• **Stated problem**
Count the lines in the records below that contain the word "Expand", treating uppercase and lowercase as different. Reply with that number alone.

• **Data**
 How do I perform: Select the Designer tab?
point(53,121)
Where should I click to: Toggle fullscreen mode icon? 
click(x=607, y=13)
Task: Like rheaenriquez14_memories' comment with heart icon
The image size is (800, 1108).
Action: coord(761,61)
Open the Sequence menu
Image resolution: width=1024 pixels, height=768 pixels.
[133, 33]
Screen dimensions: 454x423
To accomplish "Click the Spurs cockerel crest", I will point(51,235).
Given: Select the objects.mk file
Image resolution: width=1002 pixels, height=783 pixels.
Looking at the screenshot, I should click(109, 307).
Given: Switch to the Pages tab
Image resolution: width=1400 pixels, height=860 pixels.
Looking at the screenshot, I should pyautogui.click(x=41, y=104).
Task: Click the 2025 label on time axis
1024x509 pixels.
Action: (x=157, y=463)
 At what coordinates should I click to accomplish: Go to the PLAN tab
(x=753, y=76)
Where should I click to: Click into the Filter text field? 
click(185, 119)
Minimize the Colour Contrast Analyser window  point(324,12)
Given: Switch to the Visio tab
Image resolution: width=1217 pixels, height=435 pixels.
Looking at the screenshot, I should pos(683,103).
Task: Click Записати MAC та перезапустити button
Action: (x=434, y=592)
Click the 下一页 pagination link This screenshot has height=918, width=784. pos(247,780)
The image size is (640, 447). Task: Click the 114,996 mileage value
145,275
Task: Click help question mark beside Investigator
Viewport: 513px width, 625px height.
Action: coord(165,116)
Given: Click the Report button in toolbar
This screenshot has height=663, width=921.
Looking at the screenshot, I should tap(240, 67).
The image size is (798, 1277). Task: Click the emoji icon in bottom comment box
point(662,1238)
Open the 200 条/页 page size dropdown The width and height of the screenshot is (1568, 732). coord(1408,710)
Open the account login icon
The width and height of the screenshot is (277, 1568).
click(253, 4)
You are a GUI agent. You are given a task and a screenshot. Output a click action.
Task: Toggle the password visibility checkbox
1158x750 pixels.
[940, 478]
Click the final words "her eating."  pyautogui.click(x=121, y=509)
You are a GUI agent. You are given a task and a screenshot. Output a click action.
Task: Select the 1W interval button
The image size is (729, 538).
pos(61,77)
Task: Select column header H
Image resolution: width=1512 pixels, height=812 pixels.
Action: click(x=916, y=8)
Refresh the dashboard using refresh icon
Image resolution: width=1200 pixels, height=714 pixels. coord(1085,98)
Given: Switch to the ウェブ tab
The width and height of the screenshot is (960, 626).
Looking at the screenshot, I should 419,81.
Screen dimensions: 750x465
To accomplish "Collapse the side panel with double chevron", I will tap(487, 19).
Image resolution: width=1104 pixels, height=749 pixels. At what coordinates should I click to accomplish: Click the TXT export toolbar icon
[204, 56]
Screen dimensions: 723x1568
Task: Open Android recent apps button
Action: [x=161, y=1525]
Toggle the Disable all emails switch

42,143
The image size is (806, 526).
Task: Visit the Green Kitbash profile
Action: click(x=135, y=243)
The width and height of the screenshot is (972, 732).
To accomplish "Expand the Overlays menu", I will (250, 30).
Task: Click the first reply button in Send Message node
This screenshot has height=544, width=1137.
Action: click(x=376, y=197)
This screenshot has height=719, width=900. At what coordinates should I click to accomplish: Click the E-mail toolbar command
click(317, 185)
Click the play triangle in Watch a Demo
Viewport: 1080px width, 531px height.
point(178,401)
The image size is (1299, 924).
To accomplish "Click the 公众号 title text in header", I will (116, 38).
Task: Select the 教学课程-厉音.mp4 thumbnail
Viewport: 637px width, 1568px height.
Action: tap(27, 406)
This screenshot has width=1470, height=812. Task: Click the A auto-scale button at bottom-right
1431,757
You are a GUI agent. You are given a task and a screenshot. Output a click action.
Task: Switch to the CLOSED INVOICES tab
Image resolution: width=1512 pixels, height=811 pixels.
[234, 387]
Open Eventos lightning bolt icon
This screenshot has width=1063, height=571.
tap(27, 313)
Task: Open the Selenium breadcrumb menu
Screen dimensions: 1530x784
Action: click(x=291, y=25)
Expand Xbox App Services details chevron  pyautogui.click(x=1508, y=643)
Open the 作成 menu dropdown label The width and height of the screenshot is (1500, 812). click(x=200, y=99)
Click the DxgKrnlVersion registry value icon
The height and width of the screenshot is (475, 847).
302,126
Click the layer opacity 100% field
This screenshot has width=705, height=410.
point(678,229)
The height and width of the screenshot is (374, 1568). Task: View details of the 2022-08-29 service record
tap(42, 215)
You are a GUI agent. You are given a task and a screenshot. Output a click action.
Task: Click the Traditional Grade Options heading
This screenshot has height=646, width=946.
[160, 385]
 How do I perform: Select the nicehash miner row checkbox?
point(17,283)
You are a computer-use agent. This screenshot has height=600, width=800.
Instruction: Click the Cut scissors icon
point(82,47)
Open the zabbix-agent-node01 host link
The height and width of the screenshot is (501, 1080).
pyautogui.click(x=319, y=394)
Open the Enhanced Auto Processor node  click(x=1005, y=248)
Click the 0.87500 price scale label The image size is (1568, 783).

• **Response to this exercise**
2